* **Entries from a dataset**:

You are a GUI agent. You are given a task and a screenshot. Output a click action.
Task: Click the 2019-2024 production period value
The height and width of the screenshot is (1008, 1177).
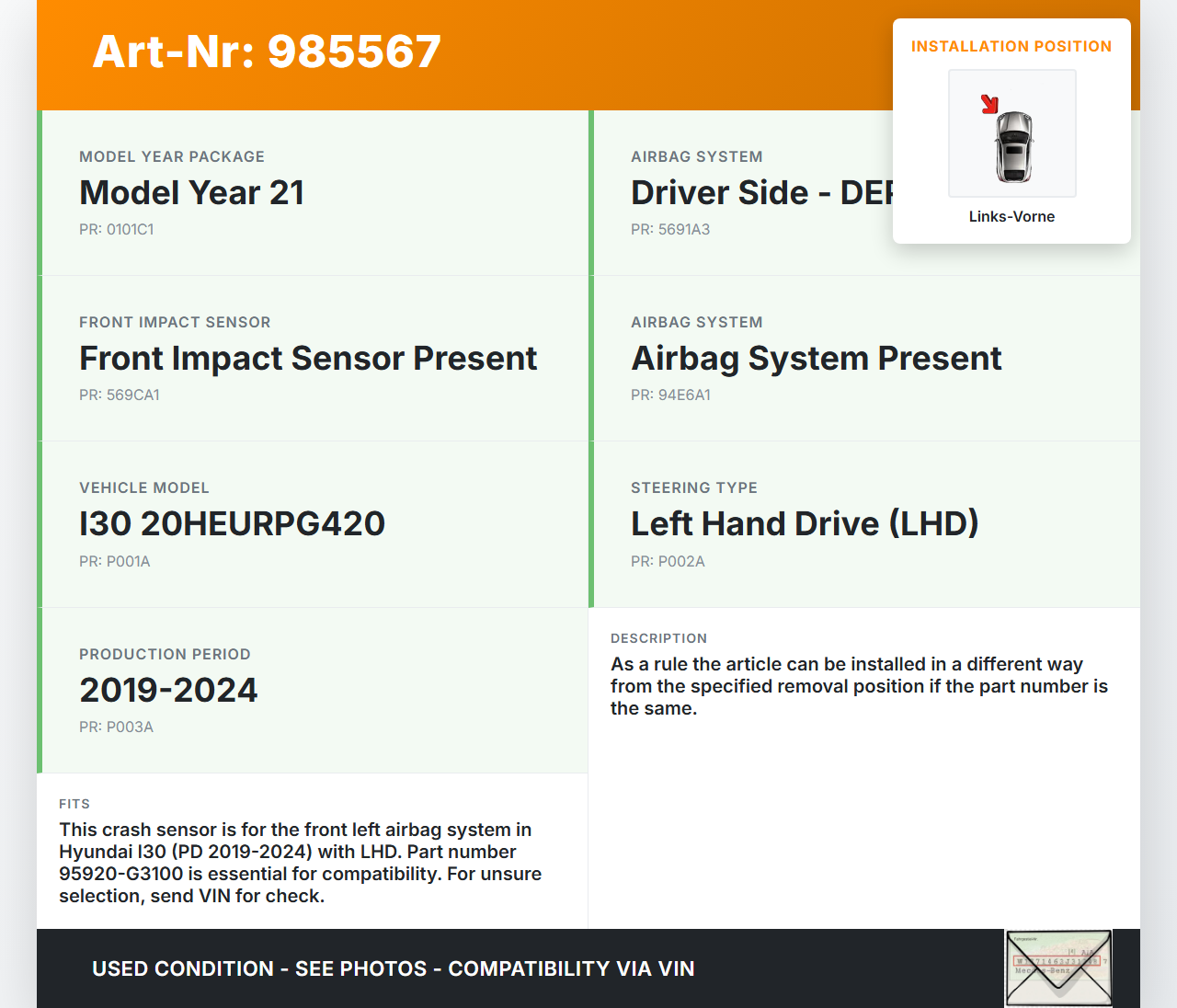point(168,691)

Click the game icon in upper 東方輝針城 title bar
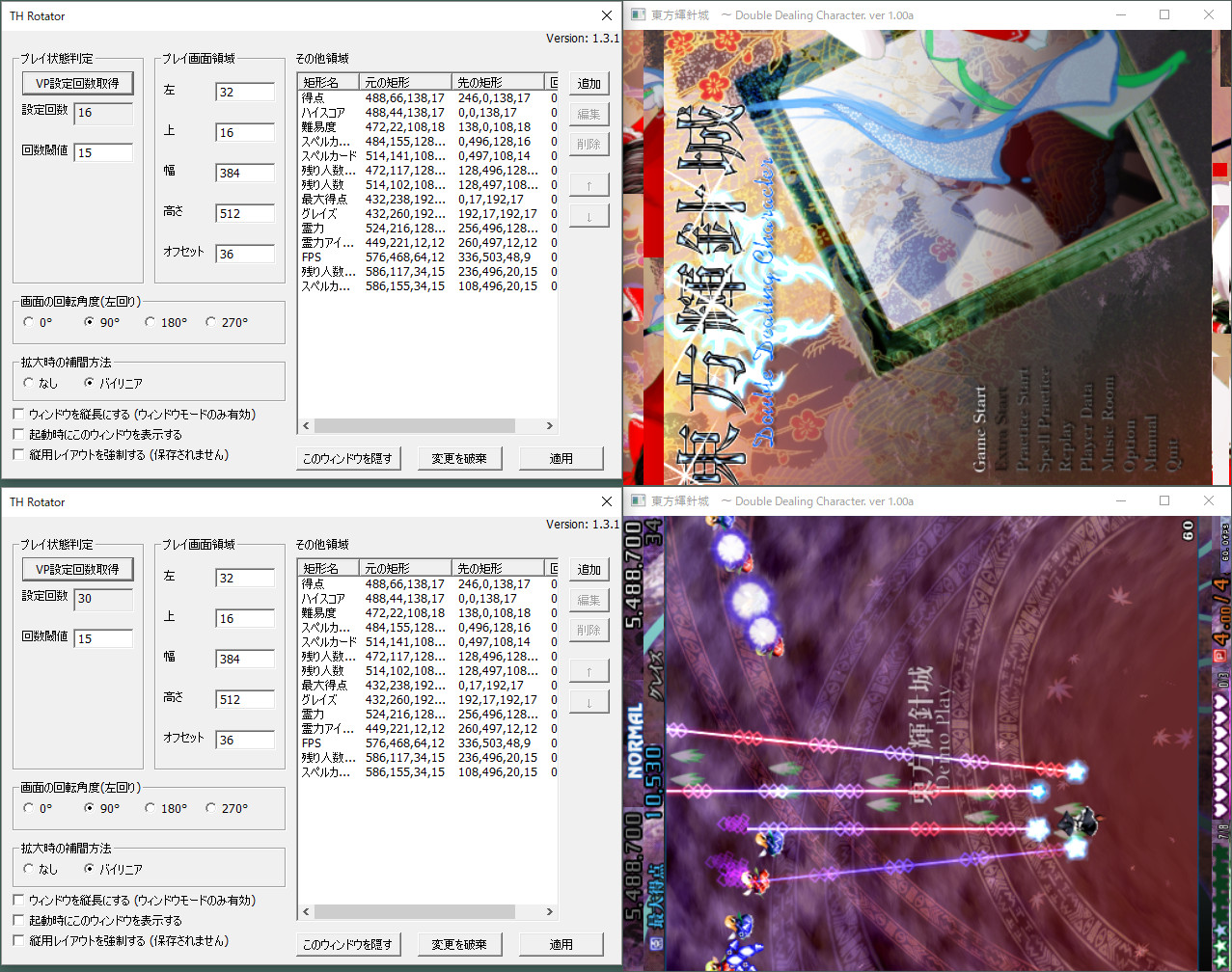[x=638, y=15]
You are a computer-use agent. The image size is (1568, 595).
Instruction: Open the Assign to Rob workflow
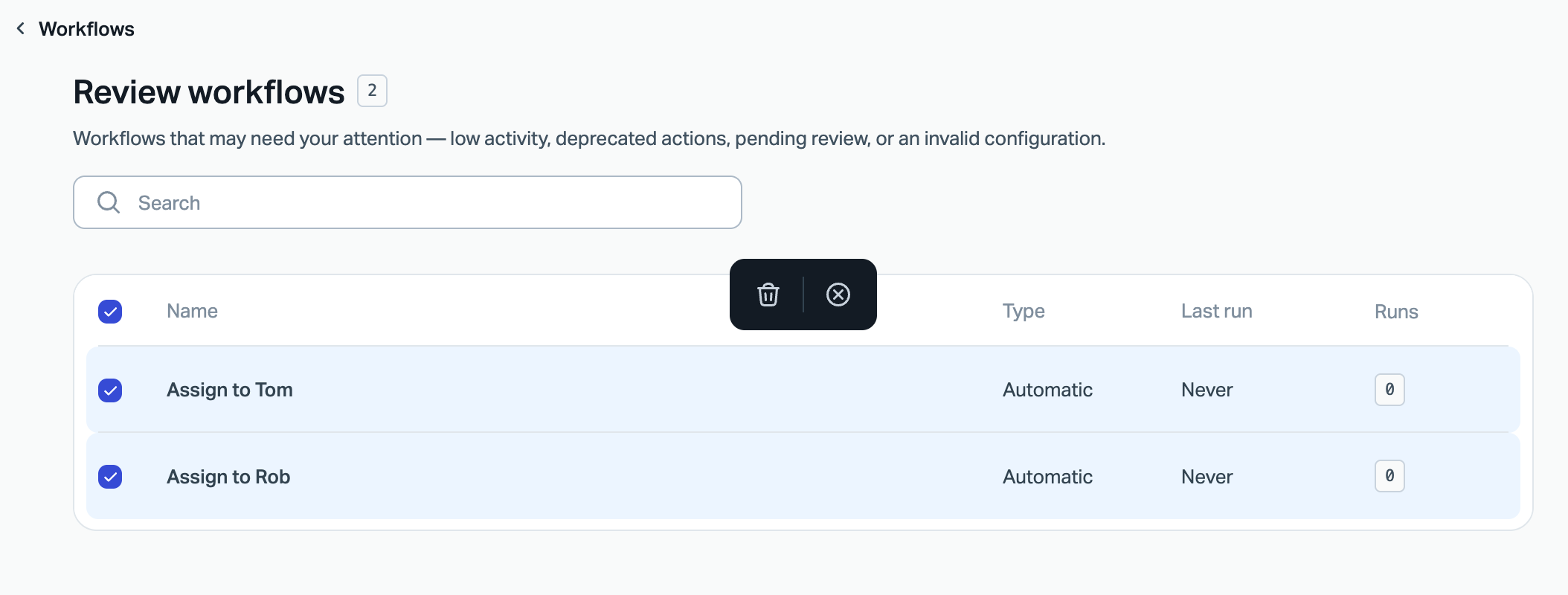[x=228, y=477]
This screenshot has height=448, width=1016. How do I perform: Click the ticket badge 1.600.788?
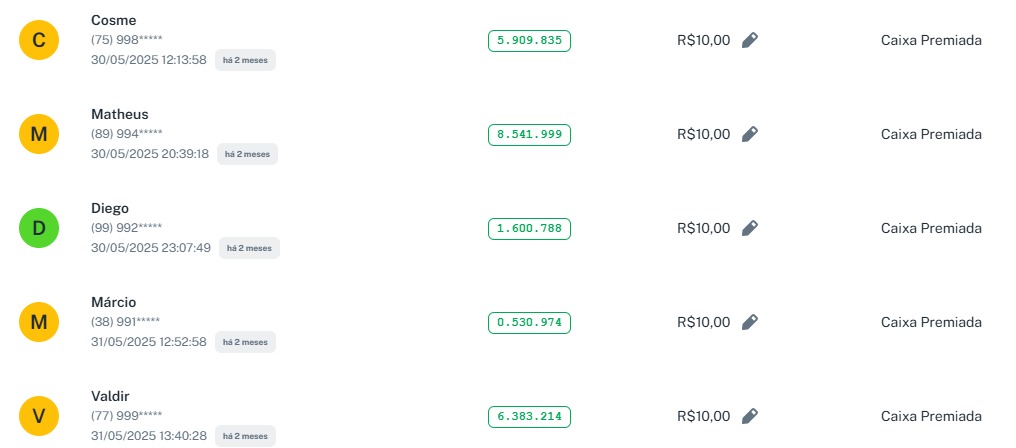click(529, 229)
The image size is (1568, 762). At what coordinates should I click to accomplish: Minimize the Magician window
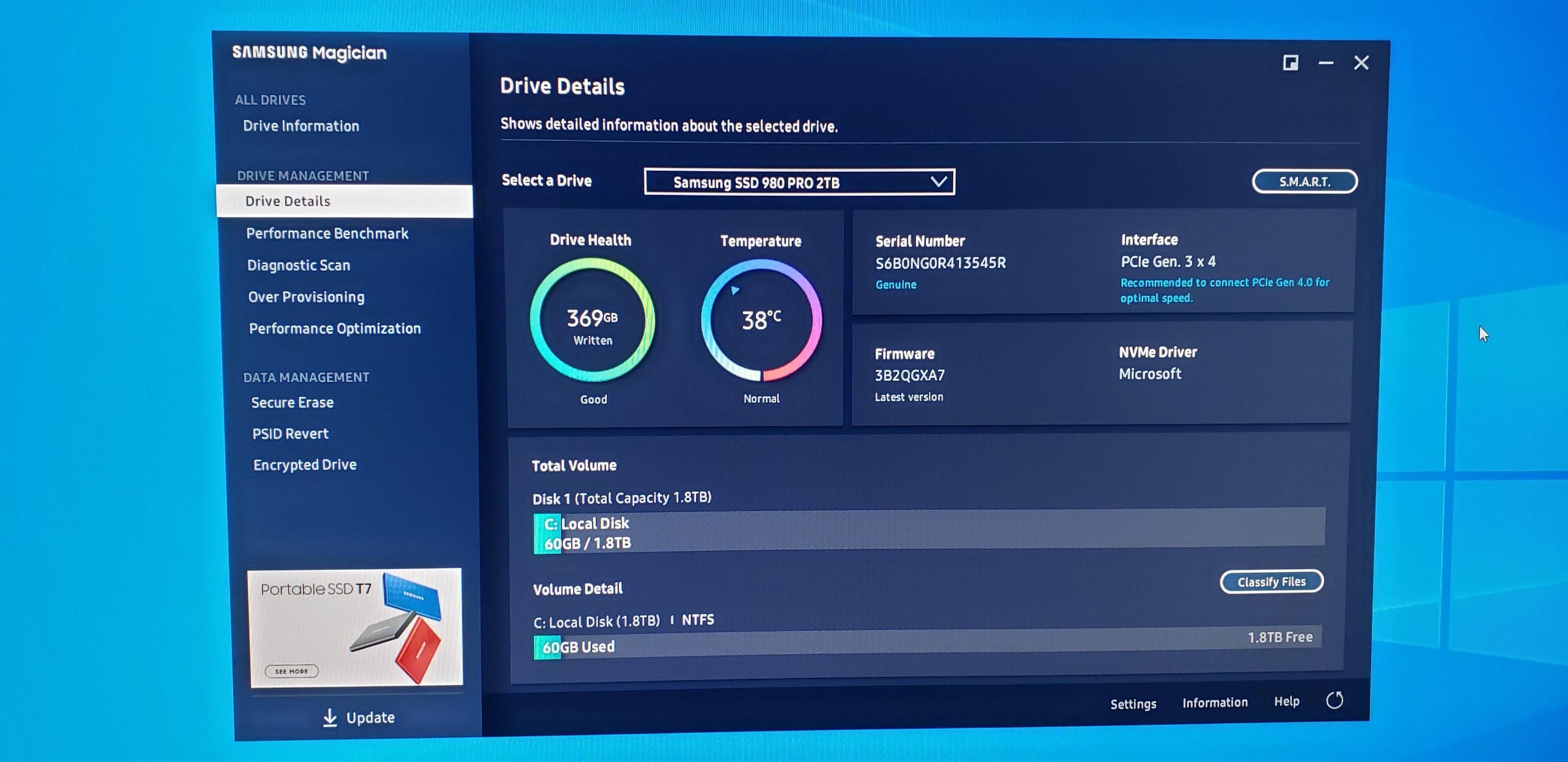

* **AIM OF THE EXERCISE**:
How many lines in the records contain the word "agent"? Reply with the number only.

* **FINAL RESULT**:
2